[Collected data entries]
%%
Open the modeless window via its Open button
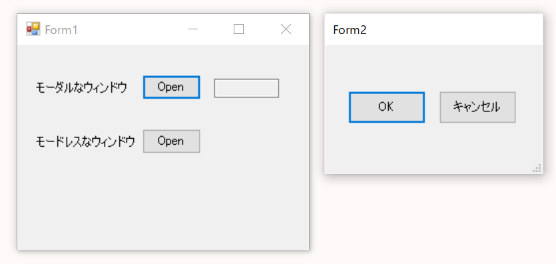 172,141
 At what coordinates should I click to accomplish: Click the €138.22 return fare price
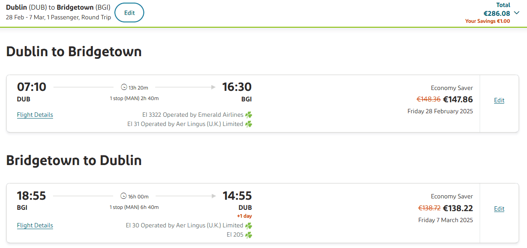(x=458, y=208)
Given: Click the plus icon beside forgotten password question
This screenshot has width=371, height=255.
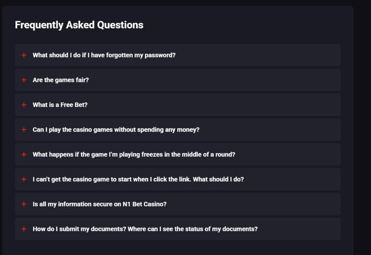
%%
* TASK PROMPT
Skip the pictures, then return the rest of the data exactly.

* ANSWER FOR THE TASK
Open the modeless window via its Open button
 172,141
 At what coordinates should I click to accomplish: Click the €138.22 return fare price
(x=458, y=208)
Given: Click the plus icon beside forgotten password question
This screenshot has width=371, height=255.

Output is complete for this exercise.